Mobility breeds new security risk

The ability to carry vast amounts of data in small but easily misplaced items such as computer memory sticks and mobile e-mail devices has transformed the way Americans work, but it has also increased the risk that a forgotten BlackBerry or lost cellphone could amount to a major security breach.

Worried that sensitive information could ride off in the back of a taxicab, companies are peeling back some of the convenience of mobile devices in favor of extra layers of password protection and other restrictions. Some are installing software on their networks to make it impossible to download corporate information to a portable device or a memory stick, a plug-in device that holds data for use on other computers.

Wireless providers are developing weapons to use against their own products, including digital ''neutron bombs" that can wipe out information from afar so one misplaced device doesn't translate into corporate disaster.

It's a nightmare that individuals and corporations fret about when their mobile e-mail or handheld devices go missing or fall into the wrong hands. With the swift stroke of a keypad, someone's e-mail, corporate data, and business contacts can be laid bare for others to see -- and potentially abuse.

Personal devices ''are carrying incredibly sensitive information," said Joel Yarmon, who, as technology director for the staff of Senator Ted Stevens, a Republican from Alaska, had to scramble after a colleague lost one of the office's wireless messaging devices. In this case, the data included ''personal phone numbers of leaders of Congress. . . . If that were to leak, that would be very embarrassing," Yarmon said.

A couple of years ago, David Yach and all the other workers at his Canadian company woke up to an e-mail full of expletives from an otherwise mild-mannered female employee.

But it was not sent by the woman. A thief had broken into her home, commandeered her BlackBerry, and sent the note, said Yach, vice president of software at Research in Motion Ltd., the company that makes the BlackBerry, a cellphone that allows e-mail to be sent and received.

''It's terrifying," said Mark Komisky, chief executive of Baltimore's Bluefire Security Technologies Inc., who recently lost his iPaq 6315 Pocket PC in a cab or at O'Hare International Airport in Chicago. The device, a small pocket phone with a miniature keyboard, contained his e-mail, details of his company's strategy, Social Security numbers of his wife and son, and phone numbers for high-level executives at companies with which Bluefire does business, such as Intel Corp.

''I got off the plane in Baltimore and did the pat down and didn't have it," he said. ''It's bad," even for the head of a firm that sells security services for companies and government agencies trying to secure their wireless devices. At 10:30 p.m., he called a technician at Bluefire, who erased the information on the iPaq remotely.

Companies are seeking to avoid becoming the latest example of compromised security. Earlier this year, a laptop computer containing names and Social Security numbers of 16,500 current and former MCI Inc. employees was stolen from an MCI financial analyst's car in Colorado.
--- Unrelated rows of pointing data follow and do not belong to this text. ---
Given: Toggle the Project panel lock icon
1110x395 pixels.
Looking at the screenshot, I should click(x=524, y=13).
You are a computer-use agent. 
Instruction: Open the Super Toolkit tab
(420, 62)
In another case, a former Morgan Stanley employee sold a used BlackBerry on the online auction site eBay with confidential information still stored on the device.
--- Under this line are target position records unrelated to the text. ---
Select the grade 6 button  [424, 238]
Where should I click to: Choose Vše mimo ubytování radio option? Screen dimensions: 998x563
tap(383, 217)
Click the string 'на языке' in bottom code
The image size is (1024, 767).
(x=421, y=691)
To combat the problem, security companies have come up with ways to install layers of password protection and automatic locks on devices. Others market the ability to erase data over the air once the device is reported lost. In Japan, cellphone carrier NTT DoCoMo Inc. started selling models that come with fingerprint scanners to biometrically unlock phones.

Some companies suffer only embarrassment from such incidents. But for public companies or financial firms, a lost device could mean violation of the Sarbanes-Oxley Act, which requires strict controls over disclosure of financial information. For doctors and health care companies, the loss of customer data compromises patient confidentiality, protected by the Health Insurance Portability and Accountability Act.
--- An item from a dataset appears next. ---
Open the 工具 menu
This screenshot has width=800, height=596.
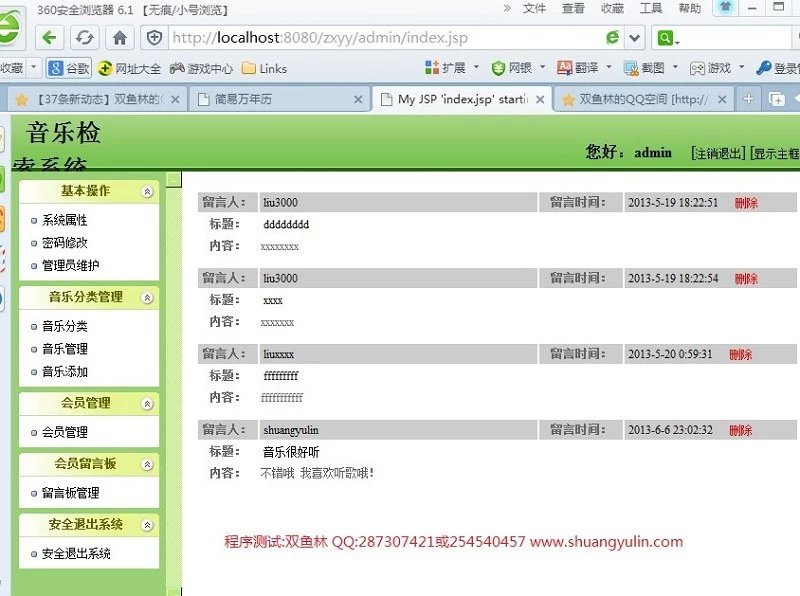[x=651, y=8]
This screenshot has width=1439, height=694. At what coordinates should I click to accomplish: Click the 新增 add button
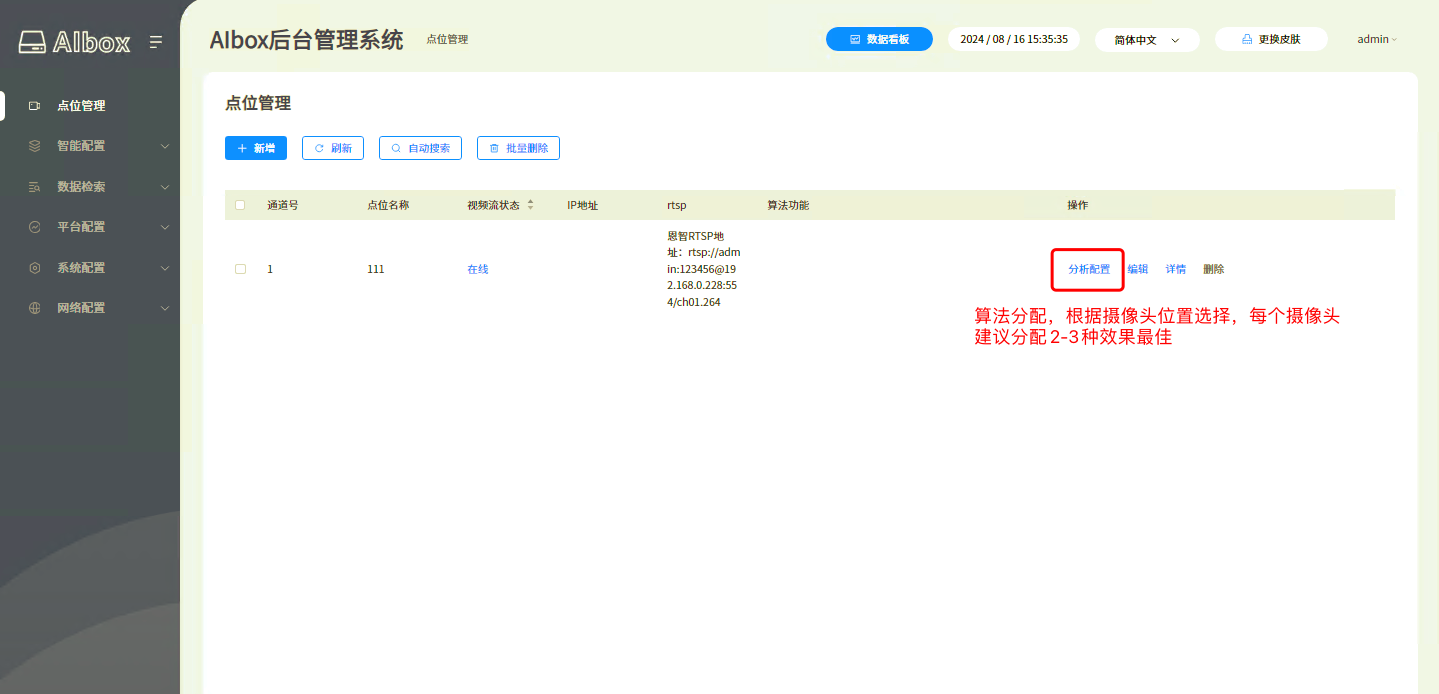point(256,148)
Potential security breaches are made scarier by the greater reliance on mobile devices.

''I hear less about the cost of the devices, because it really is a pittance, but I really do hear more about the potential cost of someone gaining access to corporate data," said Kenny Wyatt, a vice president for Sprint Corp., which helps some of its business customers manage the security of wayward devices.

In Chicago, 160,000 portable devices are left in taxicabs every year, according to a survey by Pointsec Mobile Technologies, a security software firm. Fifty to 60 percent of those are reunited with their owner, according to the firm, which polled cab companies.

Yarmon, the staffer for Stevens, said he sends an e-mail every few months reminding colleagues to install passwords. ''That is my worst fear," he said, ''for a user to have it fall into the hands of somebody who disseminates it or uses that information against my boss."